During my attendance at the Harvard Macy Institute Health Care Education 2.0 course, I was surprised when we were asked to participate in a mindfulness exercise every morning. I must admit that I wasn’t comfortable with the idea of spending time focusing on my breathing when I could be utilizing that time to work or learn. As the course carried on, I began to realize how we, as professionals, can be so focused on outcomes that we lose track of the journey, and how it affects us.
While healthcare providers, with their rigorous selection process and training, are expected to be resilient under significant physical and emotional stress, the numbers say quite the opposite. Levels of burnout (exhaustion of physical or emotional strength and lack of motivation) among healthcare providers are increasing every year, and have reached nearly 60% in some disciplines. Rates of provider distress (burnout, anxiety, depression, and suicide) are higher than the general population. These numbers have implications beyond the affected healthcare provider, as studies have associated providers in distress with inferior quality of care, increased errors, decreased patient satisfaction, and even increased patient mortality.

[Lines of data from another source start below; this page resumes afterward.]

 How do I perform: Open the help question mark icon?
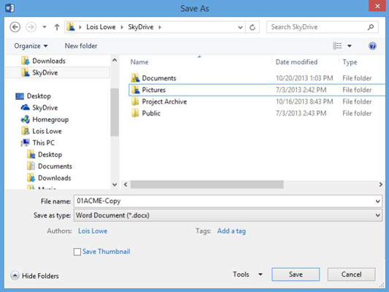click(x=372, y=46)
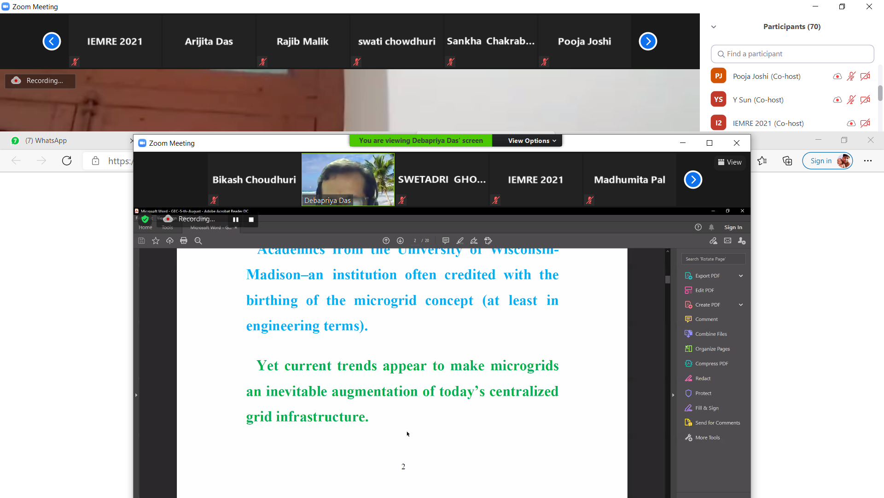This screenshot has height=498, width=884.
Task: Click the print icon in Acrobat toolbar
Action: (184, 241)
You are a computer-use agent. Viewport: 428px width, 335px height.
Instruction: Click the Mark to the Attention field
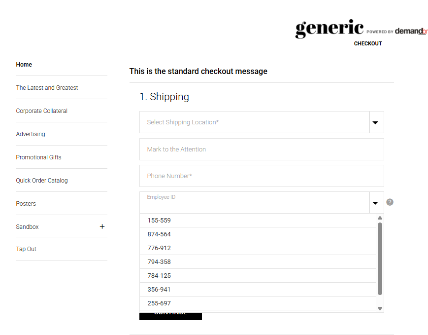click(x=262, y=149)
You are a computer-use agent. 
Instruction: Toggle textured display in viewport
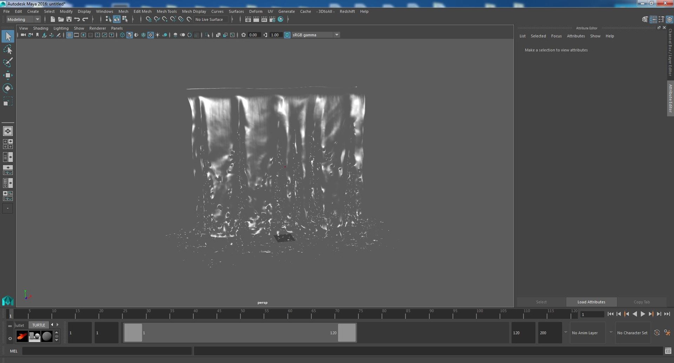(x=151, y=35)
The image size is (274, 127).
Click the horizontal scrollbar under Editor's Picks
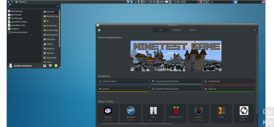[x=137, y=124]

One must wonder, what lead us here? Many of the factors contributing to healthcare provider distress – for example, increased workload, increased work inefficiency, and a lack of autonomy or meaning in work – are by-products of the modern healthcare work environment. For example, today’s providers spend up to half of their workday entering data into electronic health record systems, instead of interacting with patients. Another set of significant contributors relate to work-life balance. Many healthcare careers involve a substantial financial investment and unusual working hours, causing difficulty in keeping time aside for family and friends. In addition, maintaining a healthy diet and regular exercise can become a burden under these circumstances. Unfortunately, healthcare providers are often conditioned to be susceptible to burnout even before they begin medical practice. Dr. Mike Drummond describes the usual individual choosing a career in medicine as a workaholic perfectionist who seeks to be the superhero with all the answers. He explains that while providers are intentionally taught that the “patient comes first,” they are also unintentionally trained to “never show weakness.” These conditions, while helpful during medical training and practice, are a recipe for eventual distress.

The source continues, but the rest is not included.